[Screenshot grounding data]

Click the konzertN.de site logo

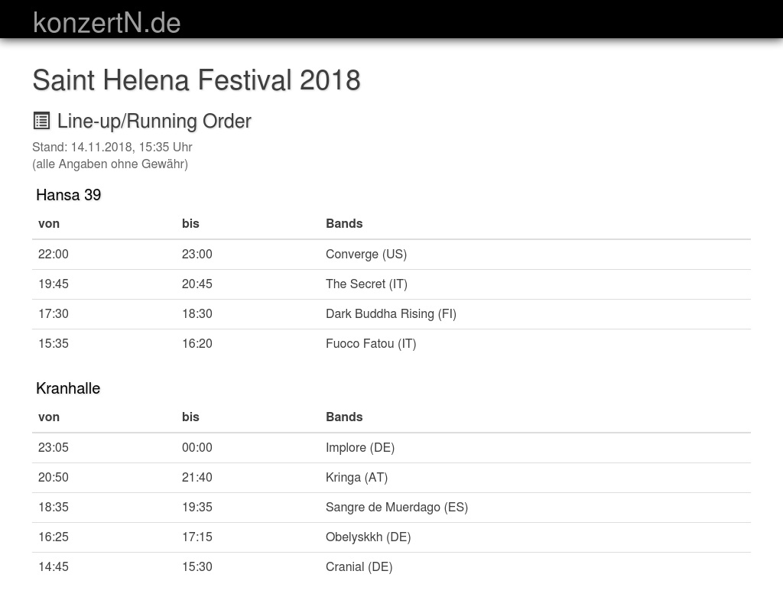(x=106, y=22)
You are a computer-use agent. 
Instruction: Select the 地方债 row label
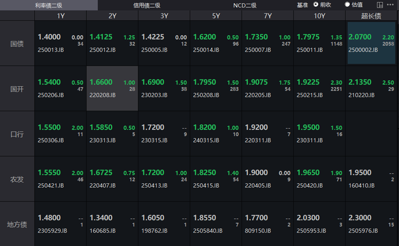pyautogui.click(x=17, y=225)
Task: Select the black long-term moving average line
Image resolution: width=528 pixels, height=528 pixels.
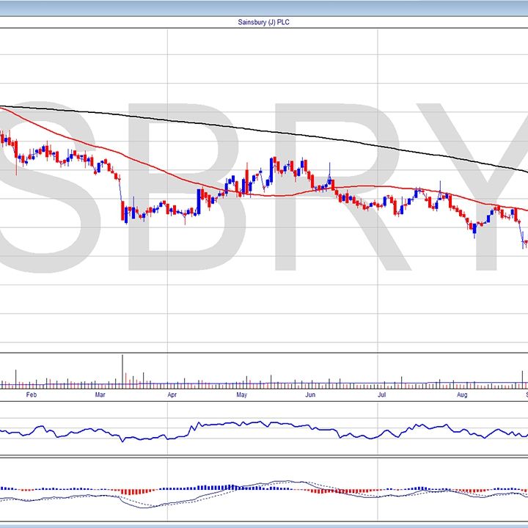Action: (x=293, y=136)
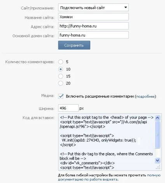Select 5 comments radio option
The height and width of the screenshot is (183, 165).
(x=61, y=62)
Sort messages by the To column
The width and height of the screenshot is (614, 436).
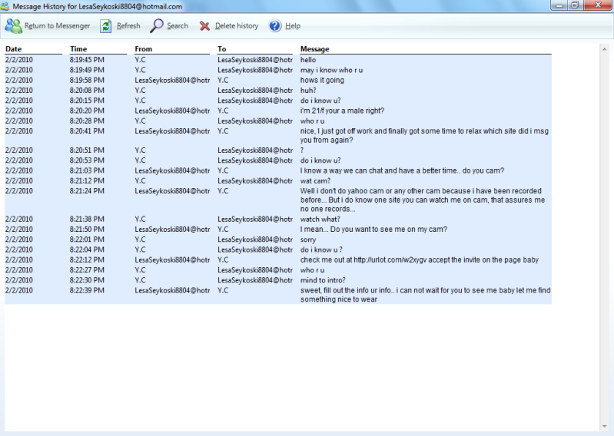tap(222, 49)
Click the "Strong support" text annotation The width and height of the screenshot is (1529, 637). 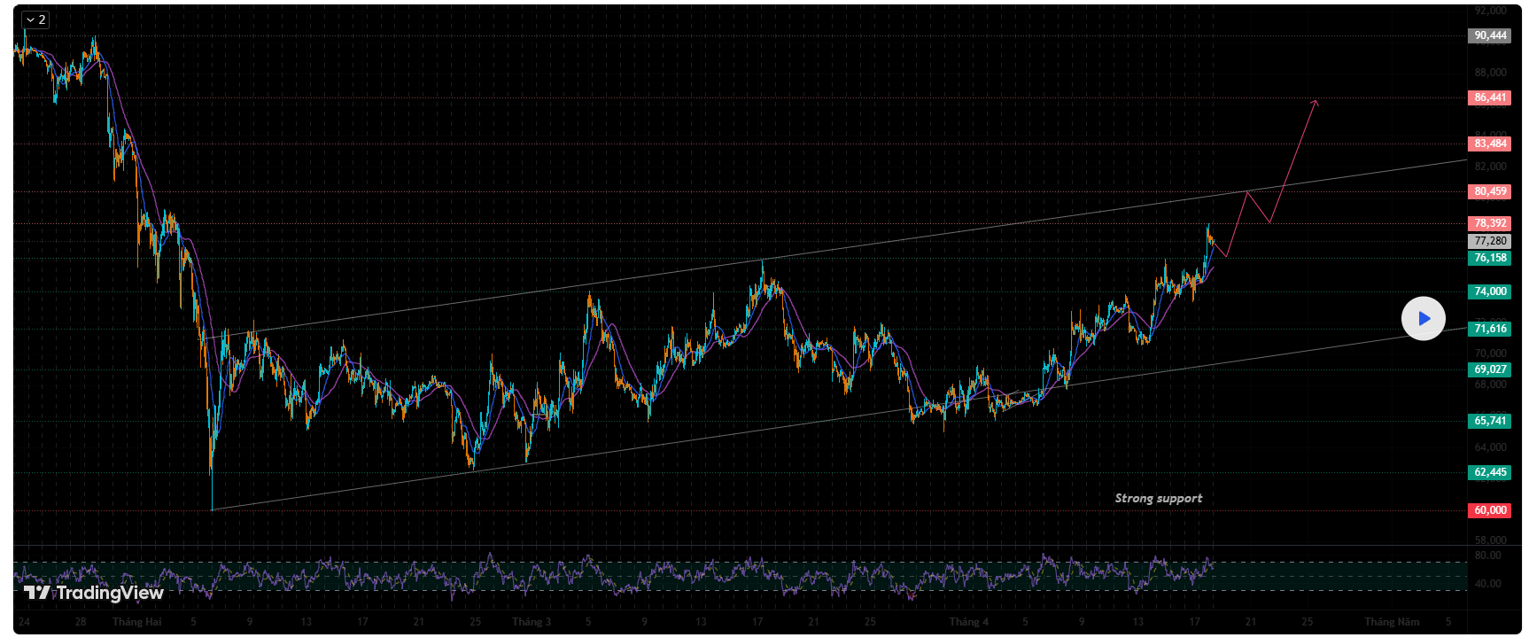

▸ **Task description**
When you retype the data above, match every line exactly and leave the pictures behind.

▸ **Finished task**
Click the konzertN.de site logo

(x=106, y=22)
You are a computer-use agent. 
Instruction: Select the 地方债 row label
pyautogui.click(x=17, y=225)
Task: Select the black long-term moving average line
Image resolution: width=528 pixels, height=528 pixels.
Action: (x=293, y=136)
Select 5 comments radio option
The height and width of the screenshot is (183, 165).
(x=61, y=62)
Sort messages by the To column
The width and height of the screenshot is (614, 436).
tap(222, 49)
Click the "Strong support" text annotation The width and height of the screenshot is (1529, 637). 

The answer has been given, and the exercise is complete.